-- Start READING PASSAGE --

Now we hollow out the cat, put on a new exhaust system, and upgrade to a THDP. Post turbine pressure drops to 3 psig because everything after the turbo flows so well now. What is the new preturbine pressure? We still need the same 2.2 ratio to provide the compressor hp required. 2.2 x (3+14.7) = 38.9 psia -14.7 = 24.2 psig.

In our example, dropping the post turbine pressure by 4 psig in turn dropped the preturbine pressure by 8.8 psig. And that is what's important, that lower backpressure that the engine sees, that's what gives the extra power.

Now sure, a street car with a 3" THDP might only see a miniscule change in post turbine pressure if that was changed to a 5". And a miniscule change there isn't going to make any extra power. But an all out race car that might see a 1 or 2 psi change at the turbine outlet should then see a real drop in preturbine pressure, and get a little more power as a result. It all boils down to what the post turbine pressure is right now and how much room for improvement there is.

A race car like that is undoubtedly running an aftermarket EFI system, and any improvements would likely show up as needing a slight bump in the VE table at those rpms and boost levels where the bigger DP would make a difference.

John
 
I hate to do this, but again...

-- End READING PASSAGE --
-- Start GIVEN ENTRIES --

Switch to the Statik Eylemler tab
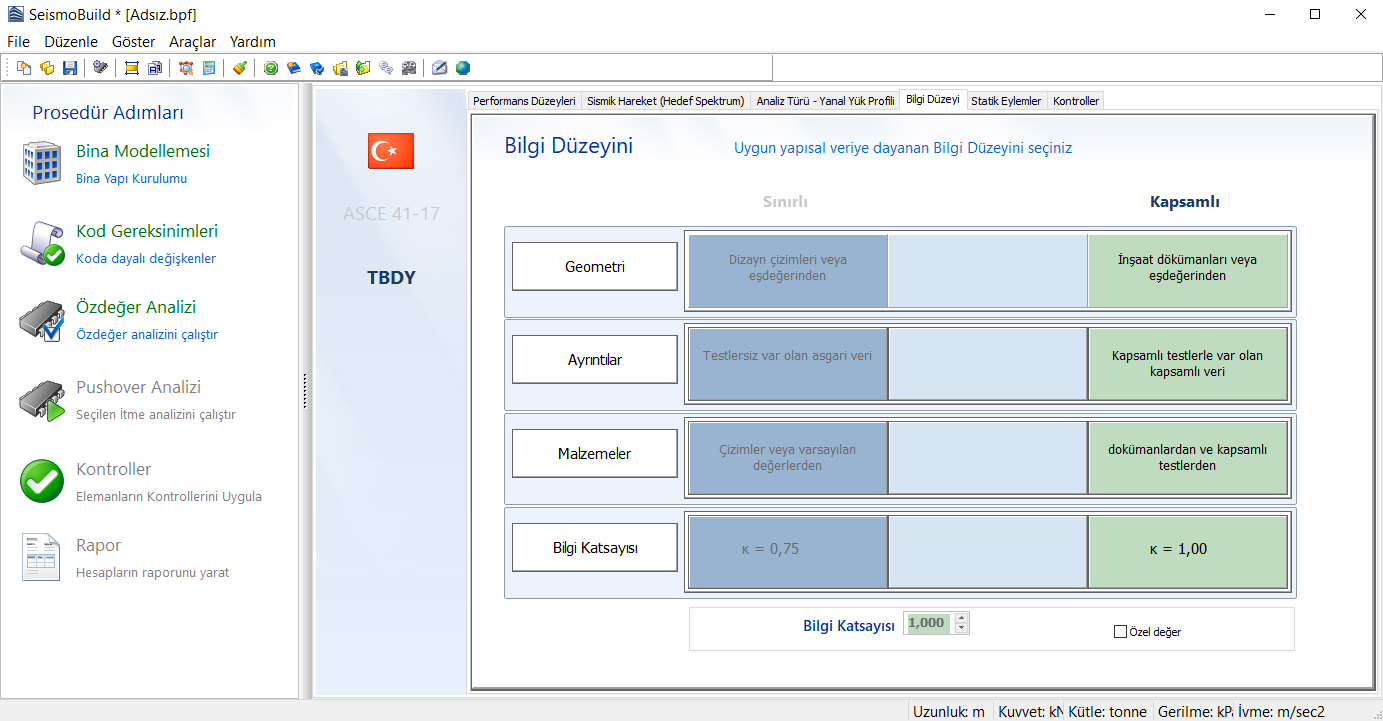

-- End GIVEN ENTRIES --
-- Start GIVEN ENTRIES --

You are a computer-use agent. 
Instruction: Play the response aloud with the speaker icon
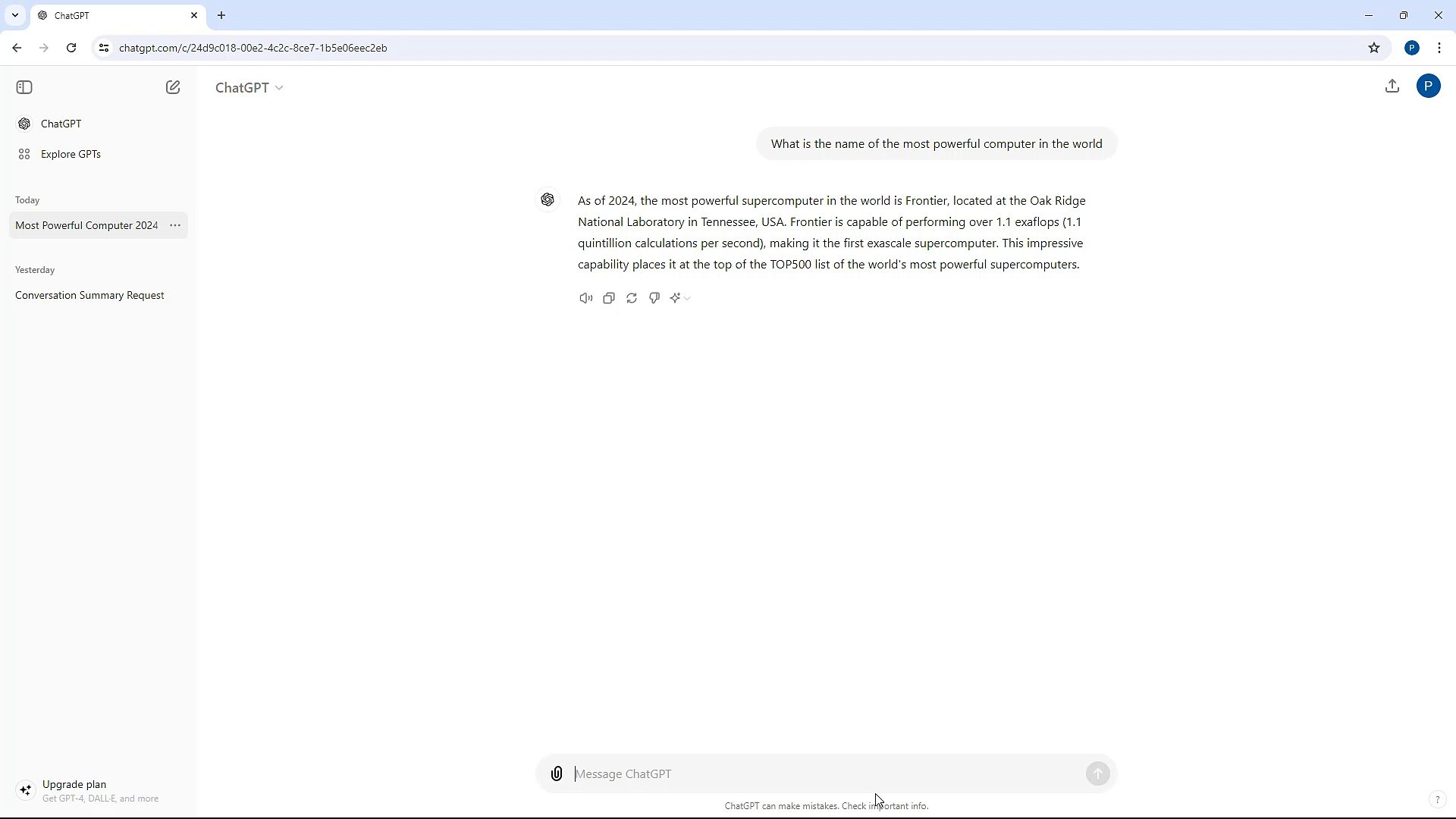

-- End GIVEN ENTRIES --

**EXERCISE:**
Please pick up the turbo backpressure post where it stops and keep writing it.

**RESPONSE FOR THIS EXERCISE:**
VadersV6 said:
Lets say you have the 100 gallon tank at 100psi, (simulating exhaust pressure in the headers, pre turbine) and it has a fixed diameter pipe coming out of it, (say 2") going to a flow control of some type (which will simulate the turbine restriction), and from there it exits into the atmosphere via a 3" pipe. The biggest restriction in this is the flow control, or simulated turbine. Lets pop open the valve and dump the air. Now lets replace the 3" pipe with a 5" pipe after the flow control. Refill the tank to 100psi. Now open the valve and dump the air out of the tank. Would the 5" pipe have dumped it faster? Not necessarily.

Actually, the 5" tail pipe probably would depressure the system faster, depending.

Lets start by working backwards from the end of the tail pipe. For a given flow rate, the 5" has a lower pressure drop than the 3", agreed? So if both are ending up at atmospheric pressure, and you head upstream through the pipe to the "flow restriction" (valve, turbine, orifice, whatever - I'll call it the restriction), you will have a lower pressure at the restriction outlet with the 5" than with the 3", right?

Upstream of the restriction you essentially have a constant pressure, 100 psi less some pressure drop in the 2" pipe.

So now we have the situation where we have a given pressure upstream of our restriction, and two different pressures downstream. Which system will flow more? Our 5" tail pipe system has a bigger pressure difference across the restriction, same upstream pressure and lower downstream pressure. More pressure difference, more driving force, it will flow more than the 3" tail pipe system.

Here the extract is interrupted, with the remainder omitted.